Pride and hope restored now Vera Pauw's Ireland must deliver

Points extracted from the two nations seeded above are the proven method of splitting them in the final standings
Pride and hope restored now Vera Pauw's Ireland must deliver

Republic of Ireland manager Vera Pauw celebrates following the win over Australia. Picture: Stephen McCarthy/Sportsfile

Pride rather than points was the dividend from Tuesday’s win over Australia but results in next month’s pair of qualifiers will go a long way to deciding Ireland’s World Cup fate.

While the opening double-header against Sweden on October 21 and Finland five days later won’t make or break their qualification prospects, history shows points extracted from the two nations seeded above are the proven method of splitting them in the final standings.

It was the 3-2 win over second seeds Ukraine in October 2019 — Vera Pauw’s first game in charge of the Irish women — that laid the foundation to mount an ultimately unsuccessful challenge to reach next year’s Euros.

Likewise, a scoreless draw away to champions Netherlands early in the 2019 World Cup campaign ensured they maintained an interest until the latter stages.

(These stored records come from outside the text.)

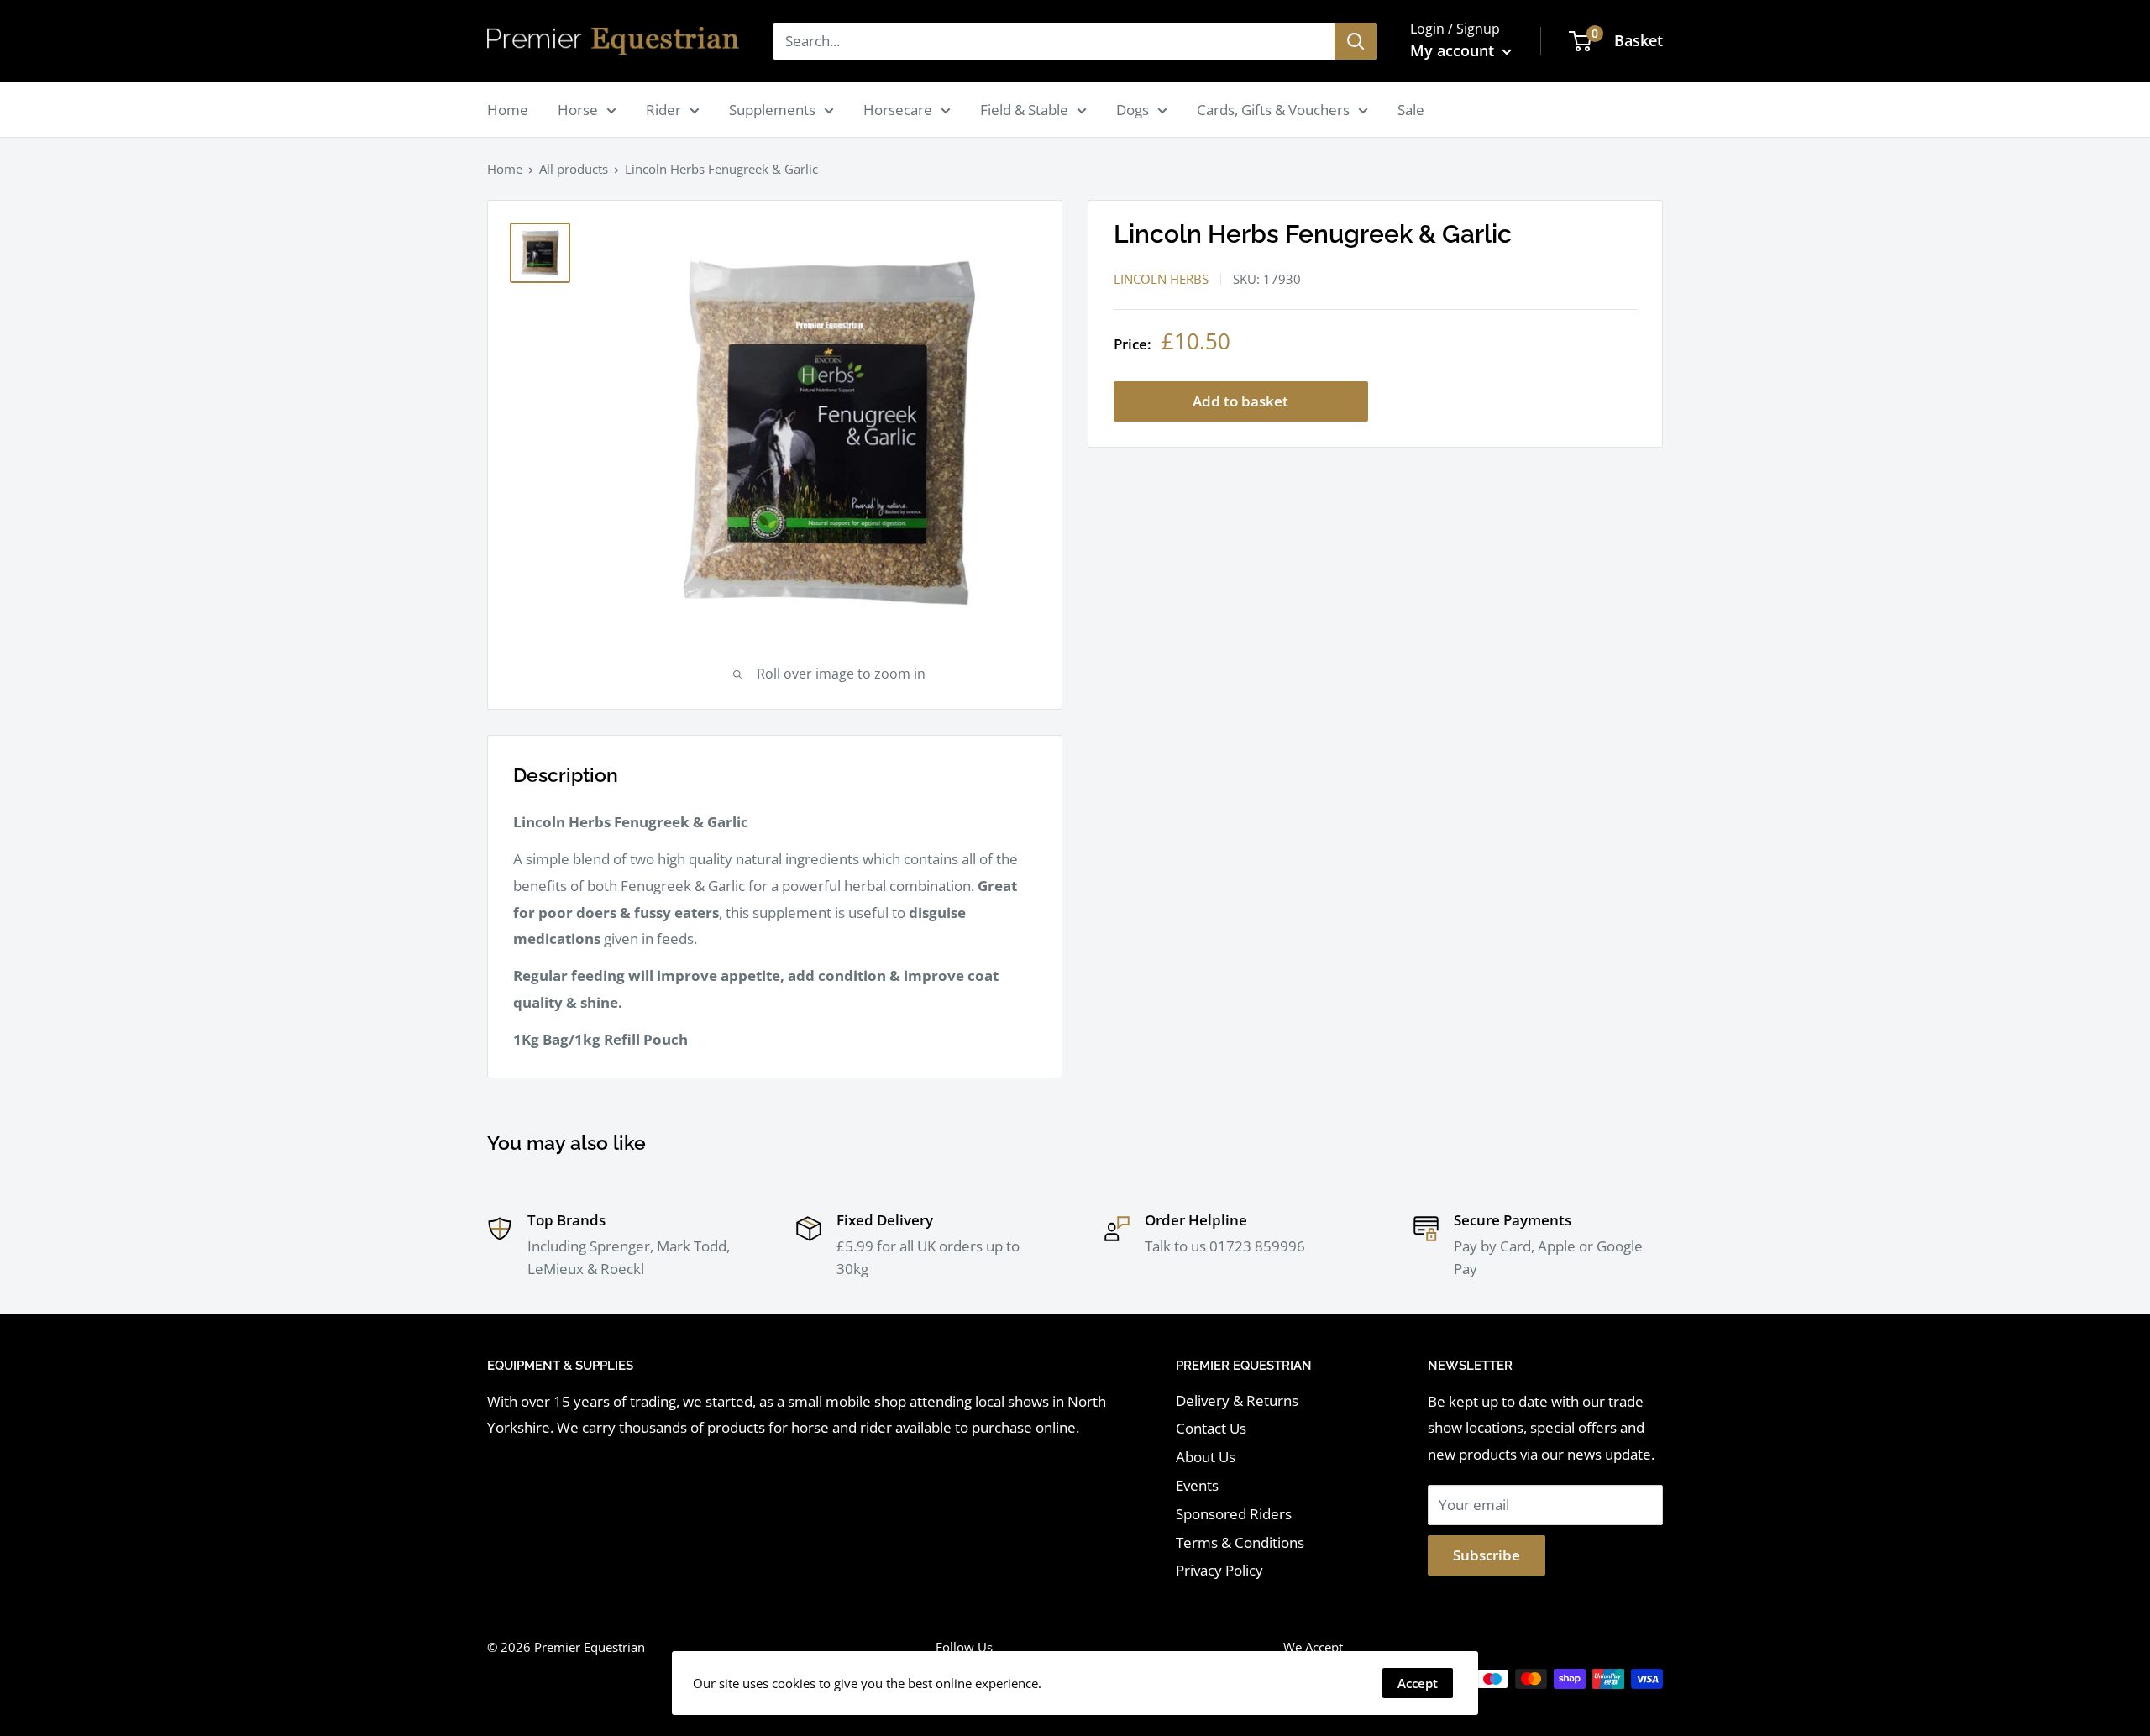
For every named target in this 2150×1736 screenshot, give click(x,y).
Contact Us (1211, 1428)
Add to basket (1240, 401)
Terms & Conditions (1240, 1542)
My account (1454, 50)
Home (507, 109)
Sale (1411, 109)
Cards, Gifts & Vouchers (1273, 109)
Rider (663, 109)
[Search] (1356, 41)
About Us (1205, 1456)
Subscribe (1486, 1555)
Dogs (1132, 109)
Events (1197, 1485)
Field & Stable (1024, 109)
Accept (1418, 1683)
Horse (578, 109)
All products (573, 168)
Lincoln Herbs (1161, 278)
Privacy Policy (1219, 1570)
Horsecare (897, 109)
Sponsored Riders (1234, 1514)
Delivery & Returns (1237, 1400)
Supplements (772, 109)
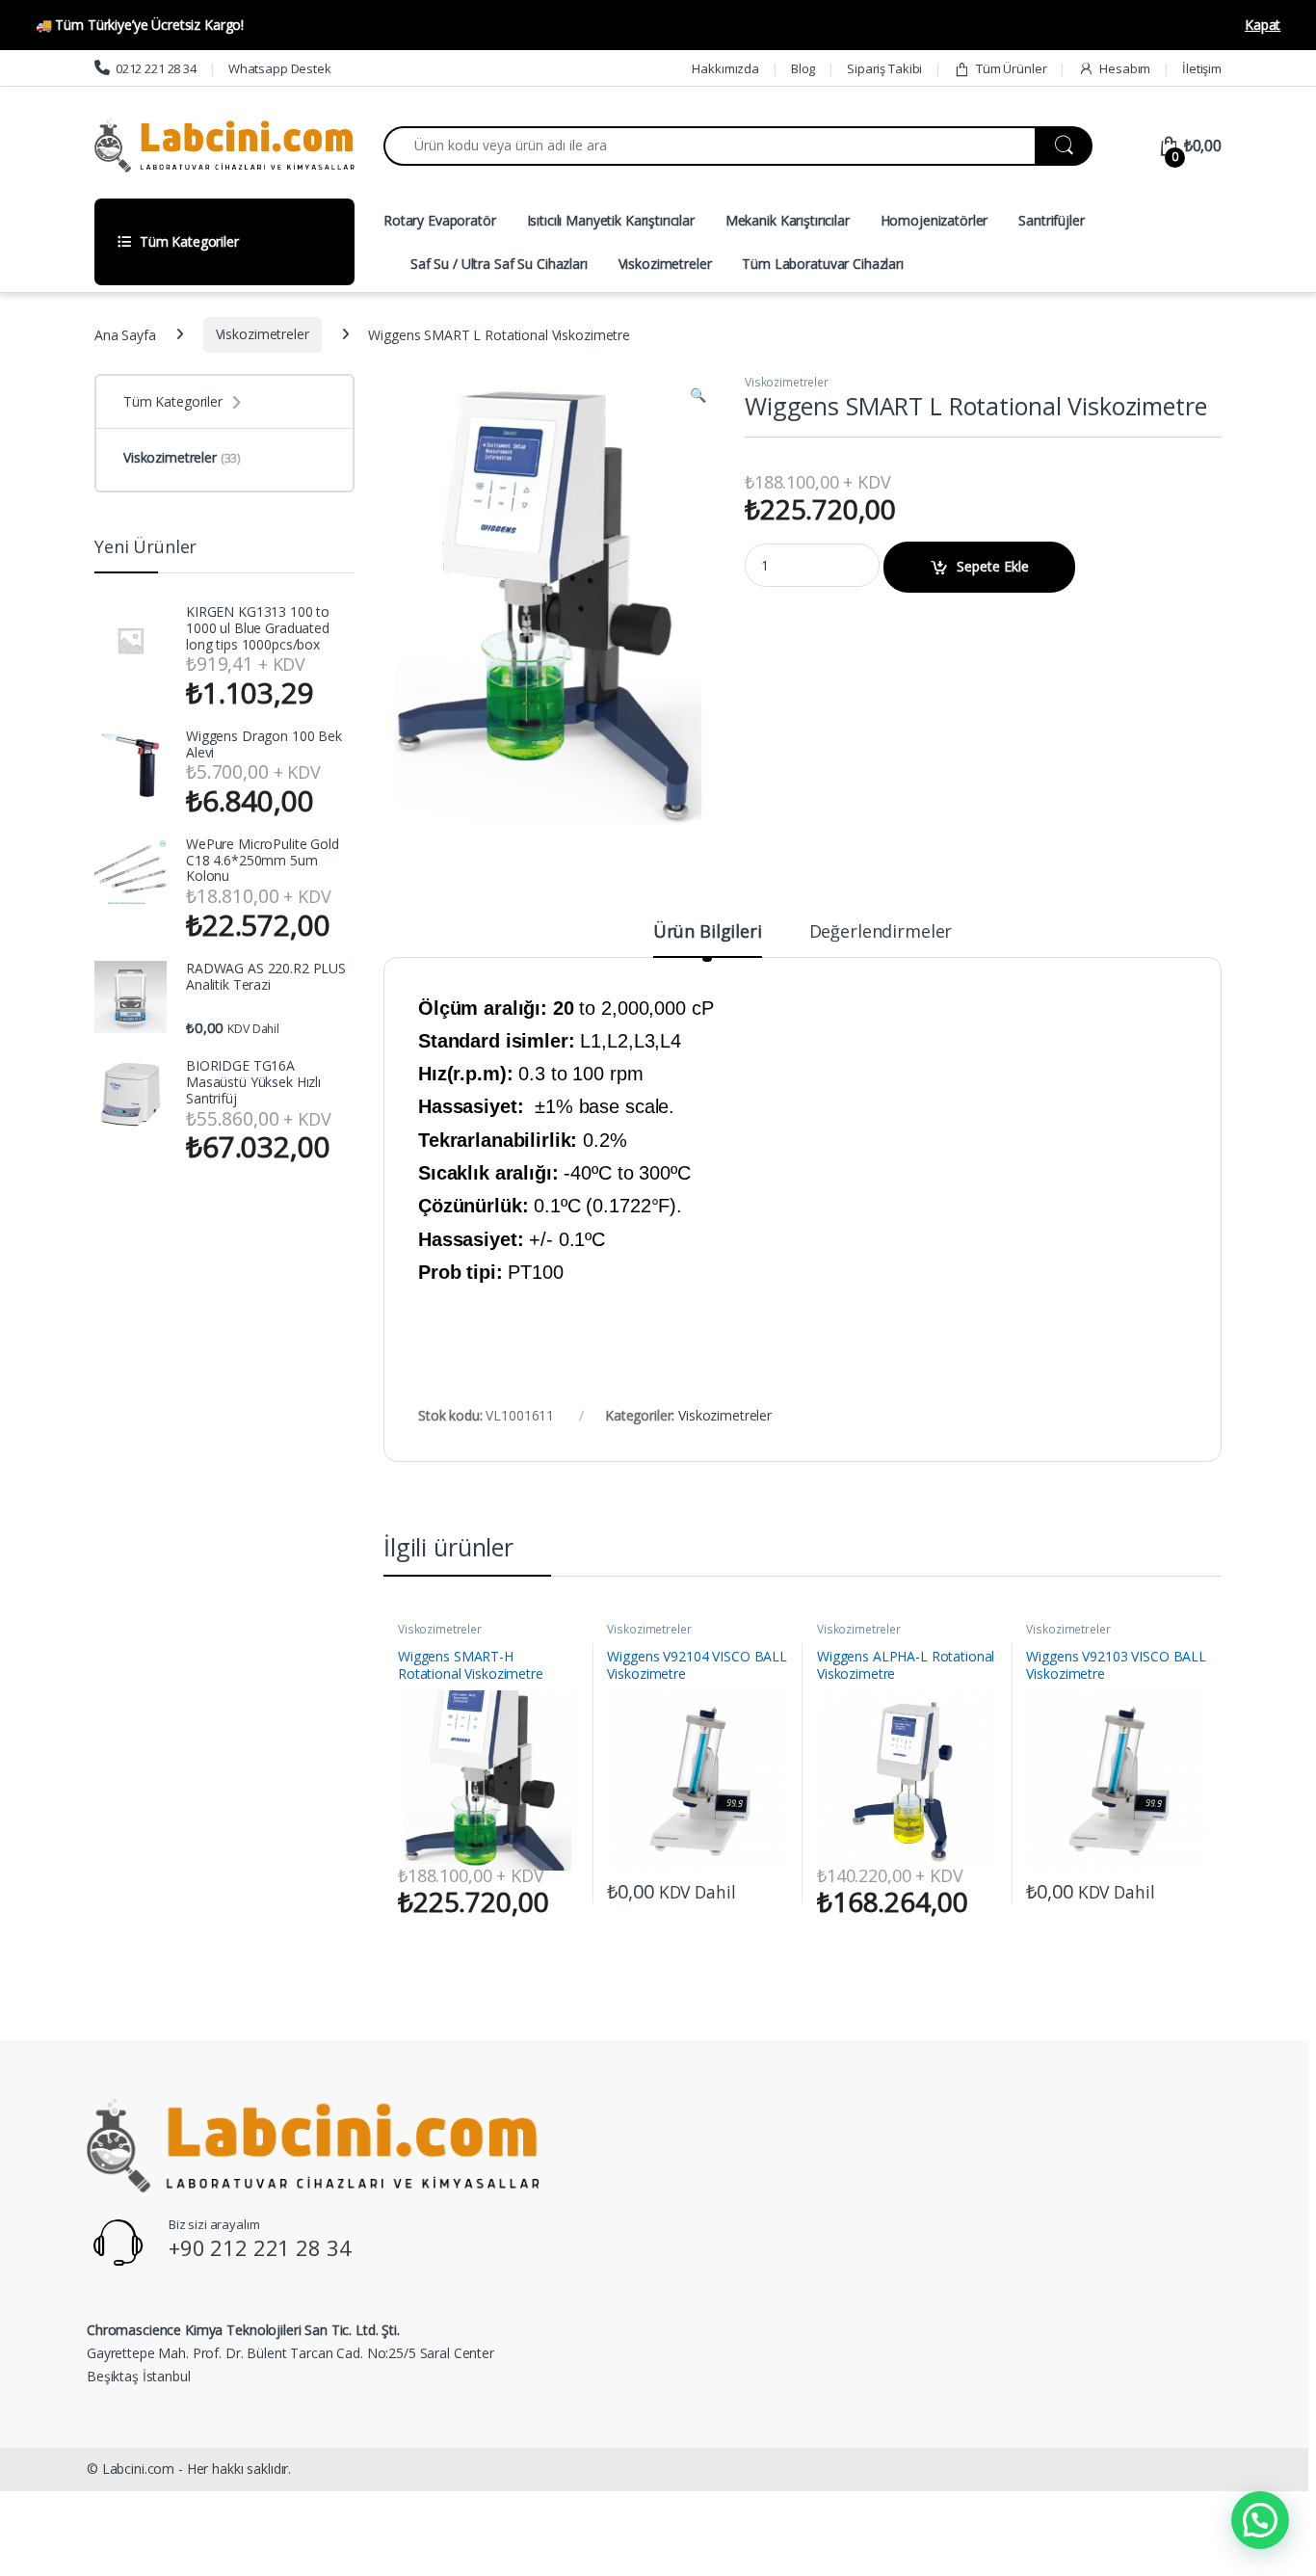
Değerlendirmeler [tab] (881, 932)
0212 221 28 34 (156, 68)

To beat an Australian side 22 Fifa ranking places above them in 11th should form the groundwork for Ireland to be competitive.

Sustaining that momentum throughout the eight-game series until next September’s final outing in Slovakia is the difference they must engineer.

The type of errors which pockmarked their seven-match losing streak — and were evident again in Australia’s first equaliser — will have to be eradicated for their campaign to prosper.

Sweden, fresh from clinching silver at the Olympics, have already amassed six points by beating Slovakia 1-0 and Georgia 4-0 over the past week.

That the favourites to clinch the one automatic ticket for the 2023 showpiece were held scoreless by the bottom seeds at home for the opening 40 minutes on Tuesday could suggest they are prone to being pressed like the exalted Aussies were at Tallaght Stadium.

Louise Quinn — whose header sealed Ireland’s 3-2 win, a first for 18 months — is particularly familiar with the Swedes having spent three seasons at Eskilstuna from 2013-2016.

“You didn’t even have to look where you were playing your passes because you knew where your teammates were going to be,” the Birmingham City defender recalled.

“The Sweden national side are similar with their tactics. They’re just a well-drilled side.

“We’ve already watched a lot of their clips, as they played Australia twice at the Olympics, and you always have to know what’s coming.

“I think we’ve just to set ourselves up nicely.”

Whatever about that tussle at Tallaght, it is the visit to Helsinki that’ll prove pivotal in the hunt for second place.

Ireland's Heather Payne and Kyra Cooney-Cross of Australia. Picture: INPHO/James Crombie
Ireland's Heather Payne and Kyra Cooney-Cross of Australia. Picture: INPHO/James Crombie

Runners-up clinches entry into a convoluted playoff system, which could require one or two hurdles to reach the World Cup co-hosted by Australia and New Zealand.

Finland have qualified for four of the last five European Championships, including next year’s instalment in England, yet the World Cup has eluded them.

That’s uppermost among the reasons why their federation has swung open the doors of their 40,000 Olympic Stadium for the visit of Ireland.

“At this moment, it’s about making sure we at least get that second spot,” added Quinn.

“That’s where we’re going. And when we’re facing the likes of Sweden, we’ve to try to steal something.

“Playing like we did against Australia always gives us hope. We’re going into these pair of qualifiers having performed well against top nations.

“This is it and we have to be ready for the qualifiers. You don’t get many chances to reach a major tournament, as we learnt during the Euro campaign.

“We have to do it by going out of our comfort zone and feeling that pressure. So is getting consistency of performances. That has to be worked on.”

Consistency of selection would help too. So soon
into the new season, both teams were understandably weakened for Tuesday’s friendly and Pauw noted that she operated without five first-choice starters.

Some of those absentees may now be second choice following contributions from the newcomers.

Of the coterie due to return for the next October window, Megan Connolly’s status as a Women’s Super League mainstay at Brighton and Hove Albion is likely to guarantee her inclusion in midfield.

Aston Villa’s Ruesha Littlejohn would have similar claims for the same area but none of the others fit and available carry compelling cases for dislodging the incumbents. Serious ankle injuries rule out defenders Keeva Keenan, Megan Campbell, and Claire O’Riordan for the November window at home to Slovakia and Georgia too.

Despite another blunder for the first equaliser, Courtney Brosnan appears to have won the trust of Pauw and her goalkeeper coach Jan Willem van Ede as the preferred goalkeeper. Grace Moloney overcame last week’s illness but was left on the bench.

To her credit, Everton back-up stopper Brosnan recovered from her latest error to produce a couple of saves, while her distribution in starting moves is another trait in her favour.

The new home-based starter, Savannah McCarthy, did enough to keep her place in defence and Lucy Quinn made herself undroppable up top with a debut goal.

Pauw’s initial go-to striker Rianna Jarrett has been squeezed out in the selection stakes, as has Leanne Kiernan who only made the squad as a late replacement. With another English-born forward, Lilly Agg, emulating Quinn by declaring through ancestry, the striking options are expanding.

Good times at last for Irish international football. Next month will determine whether it’s momentary or momentous.